Let’s talk about how regular drinking to improve your mood can affect your mental health in the long term.

Do You Drink to Relax?

Before Drinking

If you are feeling low or anxious, alcohol seems like an easy solution. It is in a way!

Alcohol is a depressant – it slows your heartrate and breathing down and alters your mood. Knowing that alcohol is an option may make it easier for you to choose it over other healthy ways for you to relax – like physical exercise, taking time to rest, creating meaningful relationships.

Why would you choose alcohol over these things, you ask? Because it’s quicker and requires no effort! In the long run though, you may see that you have no other coping mechanisms, and you need more and more alcohol to manage your mood.

TIP: Before having a drink due to your low mood or anxiety, commit to doing something that will give you that feel-good factor, but does not involve alcohol. This will help you build a set of healthy coping mechanisms and reduce your drinking.

During Drinking

Alcohol lowers your inhibitions, which may feel great during drinking, but you may regret after.

Alcohol makes it harder for the prefrontal cortex to work as it should, disrupting decision-making and rational thought. Alcohol prompts you to act without thinking about your actions, which may increase your confidence.

However, it also increases the chance of you breaking promises to yourself, like maintaining your healthy routine, not messaging your ex, or perhaps you wanted to only stay for two drinks and it’s 5 am.

Breaking promises to yourself can make you feel disappointed with yourself and more likely to feel that you are not capable of rebalancing your relationships or routine again.

TIP: Talk to the people you trust, let them know your goals and ask them to help make sure you stick to them – whether it’s a check-in call at the hour before you plan to go home, or booking you a taxi at a set hour.

After Drinking

Your mental health may be even worse than what it was in the beginning!

After all the alterations that alcohol made in your brain, your body will start working extra hard to get back to its’ balance by speeding up all the processes that alcohol slowed down. This may make you feel very anxious, in fact, more anxious than before you decided to have that drink and relax.

You may feel hopeless, low, stressed and paranoid.
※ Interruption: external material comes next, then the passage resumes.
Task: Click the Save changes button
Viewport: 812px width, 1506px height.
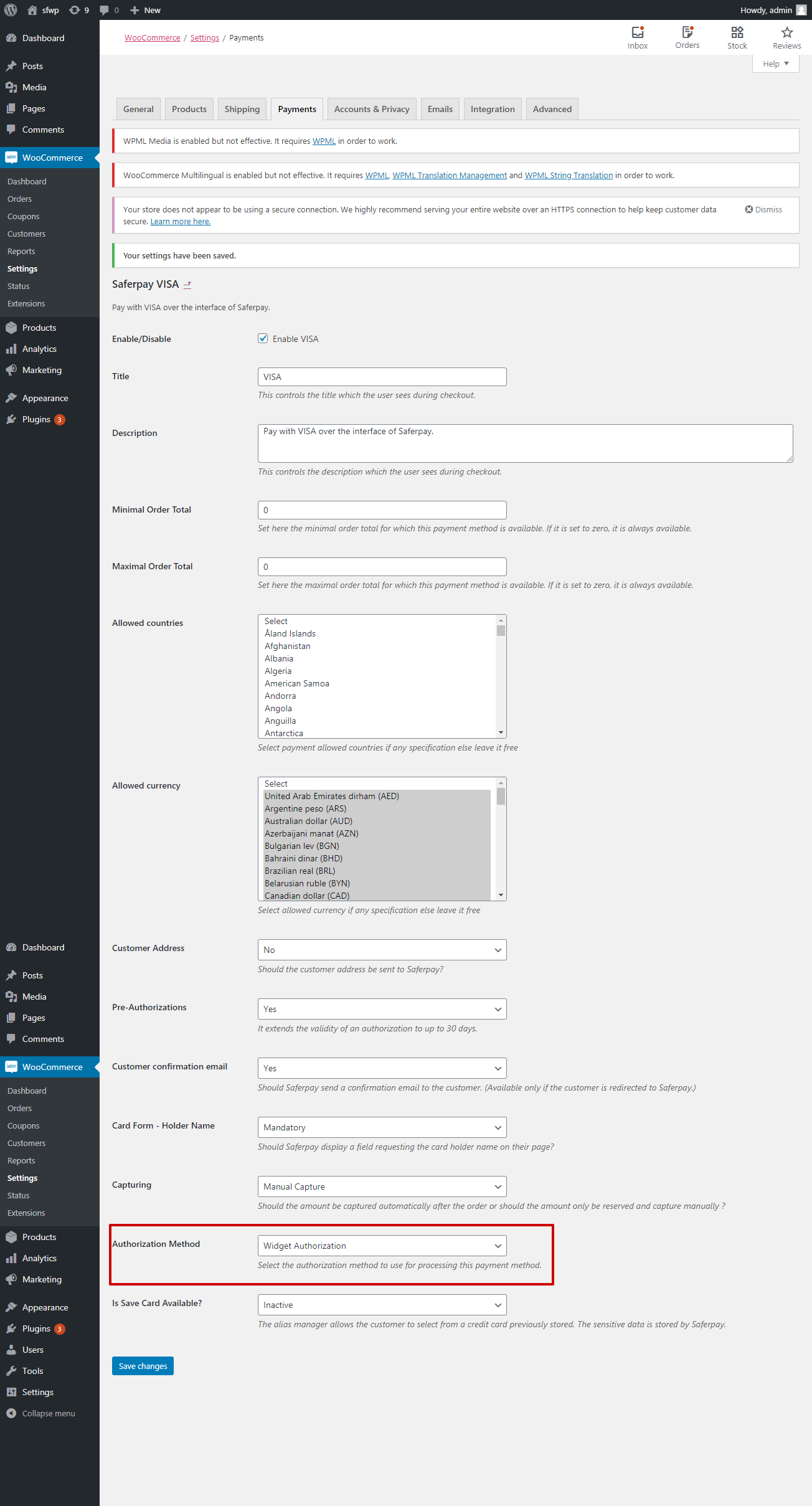Action: tap(143, 1366)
You may feel like you are not only where you started, but a few steps behind.

TIP: Take this opportunity to make it up to your body and mind – nourish yourself with plenty of rest, nutritious food, a self-care routine. Remember, ‘hangover anxiety’ is temporary, it WILL go away. This is a chance for you to take care of yourself and work on building healthier ways of coping in the future.

Best of luck!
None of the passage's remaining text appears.